April 14th, 2020 at 8:33 AM ^

The study was for one hard hit town in Germany, not the entire country.  

After testing blood from 500 residents for antibodies to the COVID-19 virus in the town of Gangelt, which is a hot spot of the pandemic in Germany, scientists at a nearby university say they have determined that 14% have been infected and are therefore "immune." Some of those people would have had no symptoms at all. Scientists found that 2% of residents were actively infected by the coronavirus and a total of 14% had antibodies, indicating a prior infection. "From the result of their blood survey, the German team estimated the death rate in the municipality at 0.37%”

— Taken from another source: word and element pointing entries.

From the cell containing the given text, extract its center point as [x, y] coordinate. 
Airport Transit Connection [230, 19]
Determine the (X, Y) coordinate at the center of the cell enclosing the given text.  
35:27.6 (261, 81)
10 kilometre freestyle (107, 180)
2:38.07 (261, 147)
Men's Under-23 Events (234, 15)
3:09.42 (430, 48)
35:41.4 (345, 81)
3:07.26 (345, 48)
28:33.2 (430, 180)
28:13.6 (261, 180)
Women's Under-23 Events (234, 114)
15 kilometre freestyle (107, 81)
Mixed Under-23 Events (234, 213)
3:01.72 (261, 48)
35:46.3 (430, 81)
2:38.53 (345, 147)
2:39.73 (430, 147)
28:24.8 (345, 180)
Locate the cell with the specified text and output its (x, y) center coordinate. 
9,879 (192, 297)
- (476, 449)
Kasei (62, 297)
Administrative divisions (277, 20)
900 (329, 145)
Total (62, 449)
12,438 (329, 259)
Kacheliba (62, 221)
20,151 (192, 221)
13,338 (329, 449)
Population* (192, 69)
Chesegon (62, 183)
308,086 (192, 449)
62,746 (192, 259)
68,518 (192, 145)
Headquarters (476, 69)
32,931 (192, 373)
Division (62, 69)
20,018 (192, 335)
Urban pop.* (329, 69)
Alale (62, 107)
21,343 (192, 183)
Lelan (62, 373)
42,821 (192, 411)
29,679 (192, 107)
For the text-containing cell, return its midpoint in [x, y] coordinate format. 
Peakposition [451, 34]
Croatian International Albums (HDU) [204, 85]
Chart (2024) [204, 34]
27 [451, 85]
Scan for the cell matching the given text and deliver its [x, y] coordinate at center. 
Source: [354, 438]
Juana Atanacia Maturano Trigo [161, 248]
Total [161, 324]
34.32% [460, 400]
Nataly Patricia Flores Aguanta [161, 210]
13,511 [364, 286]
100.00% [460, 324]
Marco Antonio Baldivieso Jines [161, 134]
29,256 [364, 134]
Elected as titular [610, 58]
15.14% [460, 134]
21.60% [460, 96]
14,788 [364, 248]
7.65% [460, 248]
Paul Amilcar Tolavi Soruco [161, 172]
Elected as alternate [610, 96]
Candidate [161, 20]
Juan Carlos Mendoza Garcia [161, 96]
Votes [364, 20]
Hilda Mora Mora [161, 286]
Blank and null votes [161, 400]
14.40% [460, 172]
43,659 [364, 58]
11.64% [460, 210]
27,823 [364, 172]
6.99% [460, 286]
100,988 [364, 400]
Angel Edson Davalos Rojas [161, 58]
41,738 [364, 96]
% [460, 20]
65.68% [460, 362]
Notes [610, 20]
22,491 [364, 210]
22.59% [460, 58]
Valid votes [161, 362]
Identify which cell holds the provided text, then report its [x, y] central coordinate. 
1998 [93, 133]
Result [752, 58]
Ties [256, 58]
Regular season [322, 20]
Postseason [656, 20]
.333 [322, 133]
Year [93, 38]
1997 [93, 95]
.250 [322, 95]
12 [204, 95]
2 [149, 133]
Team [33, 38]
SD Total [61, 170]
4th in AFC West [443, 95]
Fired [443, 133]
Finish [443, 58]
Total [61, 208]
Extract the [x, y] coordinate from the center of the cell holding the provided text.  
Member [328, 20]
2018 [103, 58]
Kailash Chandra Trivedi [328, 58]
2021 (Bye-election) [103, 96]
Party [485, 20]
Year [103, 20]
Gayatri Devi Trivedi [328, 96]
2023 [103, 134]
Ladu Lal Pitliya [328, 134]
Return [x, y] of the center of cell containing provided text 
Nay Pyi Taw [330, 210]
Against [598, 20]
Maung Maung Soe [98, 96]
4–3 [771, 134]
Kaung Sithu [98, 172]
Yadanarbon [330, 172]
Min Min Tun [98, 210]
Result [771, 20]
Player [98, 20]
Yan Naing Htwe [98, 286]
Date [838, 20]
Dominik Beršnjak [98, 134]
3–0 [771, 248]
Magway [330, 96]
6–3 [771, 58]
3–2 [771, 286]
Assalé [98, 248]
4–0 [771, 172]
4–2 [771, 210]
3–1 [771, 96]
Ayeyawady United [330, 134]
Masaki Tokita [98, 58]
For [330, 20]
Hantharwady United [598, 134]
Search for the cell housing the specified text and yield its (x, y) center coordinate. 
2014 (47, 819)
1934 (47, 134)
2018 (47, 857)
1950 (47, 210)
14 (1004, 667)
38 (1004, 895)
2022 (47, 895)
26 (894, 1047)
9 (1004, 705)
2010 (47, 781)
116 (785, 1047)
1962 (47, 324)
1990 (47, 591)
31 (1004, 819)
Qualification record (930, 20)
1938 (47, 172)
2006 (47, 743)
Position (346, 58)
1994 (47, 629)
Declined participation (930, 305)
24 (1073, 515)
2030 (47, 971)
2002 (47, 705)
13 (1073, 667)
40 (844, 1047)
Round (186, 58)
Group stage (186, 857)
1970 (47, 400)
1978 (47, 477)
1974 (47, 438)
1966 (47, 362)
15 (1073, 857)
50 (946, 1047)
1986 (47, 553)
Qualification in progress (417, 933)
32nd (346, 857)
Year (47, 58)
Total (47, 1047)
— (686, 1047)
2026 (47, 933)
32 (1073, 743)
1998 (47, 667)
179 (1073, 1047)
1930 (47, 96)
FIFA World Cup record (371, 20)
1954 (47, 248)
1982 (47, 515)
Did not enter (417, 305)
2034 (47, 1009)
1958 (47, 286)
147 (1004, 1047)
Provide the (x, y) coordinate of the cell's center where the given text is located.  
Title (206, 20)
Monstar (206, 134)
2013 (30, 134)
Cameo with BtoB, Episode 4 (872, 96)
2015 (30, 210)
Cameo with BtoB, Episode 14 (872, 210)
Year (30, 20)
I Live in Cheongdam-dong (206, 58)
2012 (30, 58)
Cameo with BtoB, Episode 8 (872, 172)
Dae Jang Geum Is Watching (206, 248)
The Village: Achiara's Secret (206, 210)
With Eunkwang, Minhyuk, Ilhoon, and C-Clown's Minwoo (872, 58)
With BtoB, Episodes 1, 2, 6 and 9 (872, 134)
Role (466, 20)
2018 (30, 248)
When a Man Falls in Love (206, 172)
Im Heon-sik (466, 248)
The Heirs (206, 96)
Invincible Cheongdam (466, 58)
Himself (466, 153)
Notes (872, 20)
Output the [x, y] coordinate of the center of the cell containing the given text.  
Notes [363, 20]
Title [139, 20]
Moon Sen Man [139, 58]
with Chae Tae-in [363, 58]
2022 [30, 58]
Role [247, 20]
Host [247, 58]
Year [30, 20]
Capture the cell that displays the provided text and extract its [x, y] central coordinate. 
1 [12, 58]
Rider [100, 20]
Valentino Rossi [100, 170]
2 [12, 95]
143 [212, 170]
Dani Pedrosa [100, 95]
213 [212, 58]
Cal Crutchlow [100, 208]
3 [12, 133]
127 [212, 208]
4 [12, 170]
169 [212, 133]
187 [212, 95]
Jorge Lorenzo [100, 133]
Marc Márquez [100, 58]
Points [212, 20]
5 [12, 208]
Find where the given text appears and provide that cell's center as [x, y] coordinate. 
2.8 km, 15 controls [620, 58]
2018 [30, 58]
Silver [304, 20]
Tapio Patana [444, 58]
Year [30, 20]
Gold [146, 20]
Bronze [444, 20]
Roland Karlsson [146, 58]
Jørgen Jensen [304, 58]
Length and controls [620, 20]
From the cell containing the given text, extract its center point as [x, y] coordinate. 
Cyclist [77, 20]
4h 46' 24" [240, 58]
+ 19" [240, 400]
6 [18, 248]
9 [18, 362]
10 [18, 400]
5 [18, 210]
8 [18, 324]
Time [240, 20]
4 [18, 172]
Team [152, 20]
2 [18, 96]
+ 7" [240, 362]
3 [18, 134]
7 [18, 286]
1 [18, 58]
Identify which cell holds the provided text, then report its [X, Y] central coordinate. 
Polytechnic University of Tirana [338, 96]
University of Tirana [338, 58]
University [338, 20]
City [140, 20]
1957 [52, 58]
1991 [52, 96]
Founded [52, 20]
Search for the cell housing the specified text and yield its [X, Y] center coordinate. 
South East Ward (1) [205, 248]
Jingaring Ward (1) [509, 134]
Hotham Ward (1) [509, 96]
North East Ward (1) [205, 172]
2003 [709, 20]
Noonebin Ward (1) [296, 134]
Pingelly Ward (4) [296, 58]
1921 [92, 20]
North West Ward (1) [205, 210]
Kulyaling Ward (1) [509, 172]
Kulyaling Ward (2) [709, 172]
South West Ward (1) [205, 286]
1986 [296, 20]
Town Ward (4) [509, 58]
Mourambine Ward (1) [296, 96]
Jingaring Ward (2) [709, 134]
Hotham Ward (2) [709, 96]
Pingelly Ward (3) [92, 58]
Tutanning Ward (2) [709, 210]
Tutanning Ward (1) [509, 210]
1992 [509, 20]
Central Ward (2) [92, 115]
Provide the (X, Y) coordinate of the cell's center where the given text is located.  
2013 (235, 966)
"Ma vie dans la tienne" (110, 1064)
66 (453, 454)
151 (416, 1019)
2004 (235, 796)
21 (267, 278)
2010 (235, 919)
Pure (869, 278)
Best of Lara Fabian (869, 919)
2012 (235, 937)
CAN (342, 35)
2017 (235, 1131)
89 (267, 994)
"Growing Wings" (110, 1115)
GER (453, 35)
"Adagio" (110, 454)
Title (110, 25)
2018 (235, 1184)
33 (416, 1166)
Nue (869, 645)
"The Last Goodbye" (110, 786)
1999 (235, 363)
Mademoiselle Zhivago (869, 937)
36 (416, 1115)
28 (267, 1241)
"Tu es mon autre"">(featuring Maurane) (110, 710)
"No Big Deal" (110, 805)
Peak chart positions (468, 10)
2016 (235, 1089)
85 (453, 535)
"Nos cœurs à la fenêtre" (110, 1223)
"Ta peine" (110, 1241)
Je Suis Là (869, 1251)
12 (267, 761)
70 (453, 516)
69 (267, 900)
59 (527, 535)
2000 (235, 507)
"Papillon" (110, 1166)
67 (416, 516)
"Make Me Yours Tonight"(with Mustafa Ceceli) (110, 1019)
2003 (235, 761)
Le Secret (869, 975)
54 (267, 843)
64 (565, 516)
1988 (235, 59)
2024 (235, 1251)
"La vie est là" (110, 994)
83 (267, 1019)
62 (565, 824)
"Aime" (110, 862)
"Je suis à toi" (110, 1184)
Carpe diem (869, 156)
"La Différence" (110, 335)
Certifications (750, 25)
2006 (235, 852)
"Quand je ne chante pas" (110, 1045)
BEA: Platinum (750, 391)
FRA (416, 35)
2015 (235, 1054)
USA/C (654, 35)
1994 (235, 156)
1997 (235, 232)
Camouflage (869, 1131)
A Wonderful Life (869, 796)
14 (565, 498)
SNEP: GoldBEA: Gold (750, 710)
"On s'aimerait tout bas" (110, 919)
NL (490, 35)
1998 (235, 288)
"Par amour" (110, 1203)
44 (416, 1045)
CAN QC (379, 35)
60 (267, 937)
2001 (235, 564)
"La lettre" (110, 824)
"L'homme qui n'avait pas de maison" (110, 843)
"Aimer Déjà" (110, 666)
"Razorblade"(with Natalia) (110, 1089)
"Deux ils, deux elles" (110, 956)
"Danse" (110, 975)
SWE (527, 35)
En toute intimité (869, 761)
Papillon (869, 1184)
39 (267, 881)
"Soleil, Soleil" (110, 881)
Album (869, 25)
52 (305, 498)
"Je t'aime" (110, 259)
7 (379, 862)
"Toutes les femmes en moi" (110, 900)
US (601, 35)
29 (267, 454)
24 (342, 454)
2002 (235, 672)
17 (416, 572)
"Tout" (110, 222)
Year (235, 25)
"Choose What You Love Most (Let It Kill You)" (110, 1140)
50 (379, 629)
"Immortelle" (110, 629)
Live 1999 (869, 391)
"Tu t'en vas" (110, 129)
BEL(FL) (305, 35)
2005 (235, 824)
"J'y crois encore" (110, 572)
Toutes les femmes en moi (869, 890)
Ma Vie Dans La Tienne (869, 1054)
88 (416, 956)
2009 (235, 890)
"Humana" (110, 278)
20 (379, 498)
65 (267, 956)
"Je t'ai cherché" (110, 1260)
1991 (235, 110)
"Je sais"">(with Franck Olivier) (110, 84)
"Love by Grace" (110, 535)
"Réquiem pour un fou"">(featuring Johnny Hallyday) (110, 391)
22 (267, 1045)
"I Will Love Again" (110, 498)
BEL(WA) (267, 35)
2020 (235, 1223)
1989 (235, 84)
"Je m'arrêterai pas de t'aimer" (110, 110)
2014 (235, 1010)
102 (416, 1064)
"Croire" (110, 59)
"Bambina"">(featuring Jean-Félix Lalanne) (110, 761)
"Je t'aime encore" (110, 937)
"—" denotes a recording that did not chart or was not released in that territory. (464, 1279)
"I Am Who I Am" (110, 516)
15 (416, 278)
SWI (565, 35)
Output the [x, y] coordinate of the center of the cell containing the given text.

https://science.slashdot.org/story/20/04/11/0231200/blood-tests-show-14-percent-of-people-are-now-immune-to-covid-19-in-one-town-in-germany

If you back calculate from the implied mortality rate of 0.37%, about 6.3 million Americans have had it.   That is about 2% of the population.  In New York it would be much higher.   In much of the rest of the country, much lower.   Conversely, for 20% of the US, the mortality rate would be 0.037%.   If 100% of New York State had the virus, given the number of deaths the lowest possible mortality rate is over 0.05%.  In NYC itself it is higher.  It is very hard to reconcile the numbers we know with 20% of the US having been infected.


 

 

 

MGoRob

April 14th, 2020 at 12:45 AM ^

By the time fall is here, I'm betting most sports teams will have had the plasma of already infected people be used to immunize the athletes. As for the fans though, I'm betting we see some empty stadiums and arenas for at least another year.

WichitanWolverine

April 14th, 2020 at 12:50 AM ^

As I said in another thread, that would be totally unprecedented. We've seen much worse pandemics and never relied on a vaccine to return to normalcy. Just find this hard to believe. 

uminks

April 14th, 2020 at 1:04 AM ^

The last major worldwide pandemic was 1918-1919 and it was very bad since we did not have the medical technology we have Today.  I remember in '73 - '74 the swine flu scare and everyone in my 5th grade elementary class had to get vaccinated.  Well that one kind of fizzled. The 2nd swine flu back in '12, did strike parts of the US but it was not as widespread.